■ Instructions for the task
Copy exactly the lines of the records below, and only those lines, beginning with the line that contains "Click the Canada flag icon" and ending with the line that contains "The height and width of the screenshot is (599, 919).".

■ Source information
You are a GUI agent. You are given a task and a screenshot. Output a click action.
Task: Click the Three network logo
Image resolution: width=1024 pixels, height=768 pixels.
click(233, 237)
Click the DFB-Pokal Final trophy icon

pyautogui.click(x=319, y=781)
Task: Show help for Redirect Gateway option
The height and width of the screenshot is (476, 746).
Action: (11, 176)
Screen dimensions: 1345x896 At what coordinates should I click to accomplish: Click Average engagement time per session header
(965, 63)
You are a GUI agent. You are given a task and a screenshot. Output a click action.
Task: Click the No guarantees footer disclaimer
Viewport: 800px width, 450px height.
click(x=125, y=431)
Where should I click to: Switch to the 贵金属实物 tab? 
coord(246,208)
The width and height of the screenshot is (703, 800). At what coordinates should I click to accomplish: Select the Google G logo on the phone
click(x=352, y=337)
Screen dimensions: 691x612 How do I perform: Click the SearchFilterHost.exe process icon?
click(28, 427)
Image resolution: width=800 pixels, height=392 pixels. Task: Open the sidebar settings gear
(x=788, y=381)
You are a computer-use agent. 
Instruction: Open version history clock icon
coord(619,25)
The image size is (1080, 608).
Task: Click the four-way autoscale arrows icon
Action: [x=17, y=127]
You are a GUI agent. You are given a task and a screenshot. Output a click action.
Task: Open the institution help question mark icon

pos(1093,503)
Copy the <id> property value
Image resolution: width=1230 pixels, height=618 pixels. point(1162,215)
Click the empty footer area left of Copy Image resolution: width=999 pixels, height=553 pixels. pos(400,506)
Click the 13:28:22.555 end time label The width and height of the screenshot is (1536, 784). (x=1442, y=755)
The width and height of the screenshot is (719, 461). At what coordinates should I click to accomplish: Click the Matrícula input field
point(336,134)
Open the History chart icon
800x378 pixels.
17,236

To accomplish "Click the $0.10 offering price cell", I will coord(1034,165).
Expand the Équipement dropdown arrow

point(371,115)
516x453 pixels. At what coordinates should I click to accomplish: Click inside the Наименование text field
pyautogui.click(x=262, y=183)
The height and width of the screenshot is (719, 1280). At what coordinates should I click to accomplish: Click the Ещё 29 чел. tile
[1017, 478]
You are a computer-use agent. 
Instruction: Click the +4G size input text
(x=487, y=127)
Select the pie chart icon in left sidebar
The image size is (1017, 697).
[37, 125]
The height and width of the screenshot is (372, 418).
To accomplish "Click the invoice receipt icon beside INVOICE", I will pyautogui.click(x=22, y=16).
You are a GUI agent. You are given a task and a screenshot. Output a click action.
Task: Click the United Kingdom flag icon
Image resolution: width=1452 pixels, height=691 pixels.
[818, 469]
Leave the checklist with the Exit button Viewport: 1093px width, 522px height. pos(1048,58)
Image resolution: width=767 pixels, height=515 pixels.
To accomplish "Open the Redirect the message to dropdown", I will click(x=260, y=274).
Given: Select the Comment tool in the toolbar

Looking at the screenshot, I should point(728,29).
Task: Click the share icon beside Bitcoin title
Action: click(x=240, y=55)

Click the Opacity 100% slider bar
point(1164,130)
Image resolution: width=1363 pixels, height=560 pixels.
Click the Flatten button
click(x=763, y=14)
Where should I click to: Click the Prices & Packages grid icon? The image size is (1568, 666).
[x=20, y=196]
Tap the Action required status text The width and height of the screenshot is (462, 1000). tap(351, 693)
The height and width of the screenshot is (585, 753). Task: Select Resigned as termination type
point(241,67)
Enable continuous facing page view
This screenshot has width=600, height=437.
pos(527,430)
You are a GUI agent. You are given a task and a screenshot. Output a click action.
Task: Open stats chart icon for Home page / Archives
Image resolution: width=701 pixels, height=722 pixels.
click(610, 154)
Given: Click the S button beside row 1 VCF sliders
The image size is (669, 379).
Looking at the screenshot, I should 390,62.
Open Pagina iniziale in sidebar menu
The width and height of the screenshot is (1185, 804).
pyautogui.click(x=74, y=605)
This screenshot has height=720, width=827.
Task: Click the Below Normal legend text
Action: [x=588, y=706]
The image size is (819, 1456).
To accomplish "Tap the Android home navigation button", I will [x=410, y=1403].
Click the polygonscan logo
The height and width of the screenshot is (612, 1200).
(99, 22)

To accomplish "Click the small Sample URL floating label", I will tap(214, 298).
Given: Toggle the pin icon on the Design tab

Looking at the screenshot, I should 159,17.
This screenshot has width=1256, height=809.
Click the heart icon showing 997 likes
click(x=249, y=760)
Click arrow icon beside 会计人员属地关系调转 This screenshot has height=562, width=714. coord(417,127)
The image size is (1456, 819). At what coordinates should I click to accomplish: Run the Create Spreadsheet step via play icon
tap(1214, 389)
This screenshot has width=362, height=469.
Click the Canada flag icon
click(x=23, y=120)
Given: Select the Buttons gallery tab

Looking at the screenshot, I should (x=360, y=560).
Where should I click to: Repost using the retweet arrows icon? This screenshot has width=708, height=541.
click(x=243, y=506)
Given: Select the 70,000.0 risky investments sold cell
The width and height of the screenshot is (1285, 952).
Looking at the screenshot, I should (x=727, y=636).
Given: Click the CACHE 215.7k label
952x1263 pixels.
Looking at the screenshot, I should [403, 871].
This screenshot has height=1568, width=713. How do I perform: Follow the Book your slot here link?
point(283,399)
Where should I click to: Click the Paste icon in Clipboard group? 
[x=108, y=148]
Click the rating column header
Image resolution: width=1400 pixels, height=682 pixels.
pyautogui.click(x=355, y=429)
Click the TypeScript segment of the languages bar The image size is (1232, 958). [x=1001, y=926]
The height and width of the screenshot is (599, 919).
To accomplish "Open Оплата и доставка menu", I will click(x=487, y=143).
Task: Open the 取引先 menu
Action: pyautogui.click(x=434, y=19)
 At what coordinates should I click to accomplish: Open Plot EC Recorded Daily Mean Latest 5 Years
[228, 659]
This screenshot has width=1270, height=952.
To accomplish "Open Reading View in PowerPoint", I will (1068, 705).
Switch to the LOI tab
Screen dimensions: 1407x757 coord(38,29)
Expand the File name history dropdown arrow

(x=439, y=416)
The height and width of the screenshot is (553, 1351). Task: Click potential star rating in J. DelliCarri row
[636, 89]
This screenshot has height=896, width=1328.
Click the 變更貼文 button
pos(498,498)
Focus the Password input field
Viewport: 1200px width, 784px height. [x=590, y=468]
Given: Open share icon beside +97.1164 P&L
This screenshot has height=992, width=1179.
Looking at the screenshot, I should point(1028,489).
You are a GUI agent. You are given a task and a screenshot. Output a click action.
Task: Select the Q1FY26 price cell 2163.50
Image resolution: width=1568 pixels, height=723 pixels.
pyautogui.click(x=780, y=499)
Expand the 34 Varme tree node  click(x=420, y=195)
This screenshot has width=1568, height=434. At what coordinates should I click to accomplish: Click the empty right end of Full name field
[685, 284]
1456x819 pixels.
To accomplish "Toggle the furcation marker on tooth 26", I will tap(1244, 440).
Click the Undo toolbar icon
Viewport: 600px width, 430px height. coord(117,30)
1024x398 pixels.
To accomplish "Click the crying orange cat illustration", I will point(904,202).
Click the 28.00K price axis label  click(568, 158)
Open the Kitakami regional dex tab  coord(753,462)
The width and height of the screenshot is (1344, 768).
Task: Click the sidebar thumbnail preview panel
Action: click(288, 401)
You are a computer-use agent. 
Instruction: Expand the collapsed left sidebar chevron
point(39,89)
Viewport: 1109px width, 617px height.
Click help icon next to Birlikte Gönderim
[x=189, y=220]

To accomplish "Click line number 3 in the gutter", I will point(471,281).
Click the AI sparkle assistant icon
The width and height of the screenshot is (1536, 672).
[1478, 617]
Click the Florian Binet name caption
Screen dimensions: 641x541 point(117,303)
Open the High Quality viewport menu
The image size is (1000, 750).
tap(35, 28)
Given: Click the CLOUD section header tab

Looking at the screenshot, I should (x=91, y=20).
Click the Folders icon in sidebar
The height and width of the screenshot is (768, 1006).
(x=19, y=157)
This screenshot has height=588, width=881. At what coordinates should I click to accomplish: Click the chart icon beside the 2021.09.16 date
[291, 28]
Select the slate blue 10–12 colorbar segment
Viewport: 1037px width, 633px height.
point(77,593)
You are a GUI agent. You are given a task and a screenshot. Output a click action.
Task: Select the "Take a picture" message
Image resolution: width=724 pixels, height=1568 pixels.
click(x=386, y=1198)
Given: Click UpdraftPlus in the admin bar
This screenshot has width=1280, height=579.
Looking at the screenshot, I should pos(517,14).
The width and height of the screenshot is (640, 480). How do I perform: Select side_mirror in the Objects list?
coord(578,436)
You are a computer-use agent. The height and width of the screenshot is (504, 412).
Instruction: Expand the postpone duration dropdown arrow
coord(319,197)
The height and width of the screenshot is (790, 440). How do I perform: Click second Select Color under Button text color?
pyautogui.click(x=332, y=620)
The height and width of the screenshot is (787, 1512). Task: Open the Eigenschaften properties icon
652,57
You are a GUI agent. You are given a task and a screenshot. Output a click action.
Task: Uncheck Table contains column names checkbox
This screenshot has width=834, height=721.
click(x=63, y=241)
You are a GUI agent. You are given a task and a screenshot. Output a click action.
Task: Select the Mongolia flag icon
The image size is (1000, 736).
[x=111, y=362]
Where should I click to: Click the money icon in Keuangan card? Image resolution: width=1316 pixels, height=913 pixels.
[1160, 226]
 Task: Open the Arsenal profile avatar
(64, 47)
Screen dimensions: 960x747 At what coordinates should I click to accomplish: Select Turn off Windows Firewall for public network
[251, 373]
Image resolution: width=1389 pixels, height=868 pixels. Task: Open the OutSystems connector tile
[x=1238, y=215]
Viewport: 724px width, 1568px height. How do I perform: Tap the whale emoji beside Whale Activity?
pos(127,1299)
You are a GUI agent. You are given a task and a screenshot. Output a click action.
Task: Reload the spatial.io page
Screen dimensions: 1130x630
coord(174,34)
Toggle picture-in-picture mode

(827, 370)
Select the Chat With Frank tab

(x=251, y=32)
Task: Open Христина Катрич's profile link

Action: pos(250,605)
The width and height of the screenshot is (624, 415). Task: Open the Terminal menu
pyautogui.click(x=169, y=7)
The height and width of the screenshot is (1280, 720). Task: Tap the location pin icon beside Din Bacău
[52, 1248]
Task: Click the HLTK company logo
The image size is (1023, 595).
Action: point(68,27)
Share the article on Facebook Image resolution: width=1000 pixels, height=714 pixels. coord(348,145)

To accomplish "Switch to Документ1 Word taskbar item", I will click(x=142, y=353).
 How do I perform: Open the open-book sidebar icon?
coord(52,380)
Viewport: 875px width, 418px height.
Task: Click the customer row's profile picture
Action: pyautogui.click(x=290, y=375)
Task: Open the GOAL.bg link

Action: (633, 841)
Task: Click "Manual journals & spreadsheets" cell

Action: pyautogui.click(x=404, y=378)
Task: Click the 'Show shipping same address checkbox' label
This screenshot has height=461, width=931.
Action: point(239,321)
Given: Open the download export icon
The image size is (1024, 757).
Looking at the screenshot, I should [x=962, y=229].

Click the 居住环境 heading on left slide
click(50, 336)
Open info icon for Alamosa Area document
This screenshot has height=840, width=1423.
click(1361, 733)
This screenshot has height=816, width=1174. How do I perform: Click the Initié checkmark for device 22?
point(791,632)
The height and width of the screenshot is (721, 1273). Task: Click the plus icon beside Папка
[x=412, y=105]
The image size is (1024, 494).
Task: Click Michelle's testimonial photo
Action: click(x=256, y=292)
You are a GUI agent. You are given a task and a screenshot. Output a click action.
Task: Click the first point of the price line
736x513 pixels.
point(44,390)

■ Answer
Click the Canada flag icon
click(x=23, y=120)
Given: Select the Buttons gallery tab

Looking at the screenshot, I should (x=360, y=560).
Where should I click to: Repost using the retweet arrows icon? This screenshot has width=708, height=541.
click(x=243, y=506)
Given: Select the 70,000.0 risky investments sold cell
The width and height of the screenshot is (1285, 952).
Looking at the screenshot, I should (x=727, y=636).
Given: Click the CACHE 215.7k label
952x1263 pixels.
Looking at the screenshot, I should [403, 871].
This screenshot has height=1568, width=713. How do I perform: Follow the Book your slot here link?
point(283,399)
Where should I click to: Click the Paste icon in Clipboard group? 
[x=108, y=148]
Click the rating column header
Image resolution: width=1400 pixels, height=682 pixels.
pyautogui.click(x=355, y=429)
Click the TypeScript segment of the languages bar The image size is (1232, 958). [x=1001, y=926]
The height and width of the screenshot is (599, 919).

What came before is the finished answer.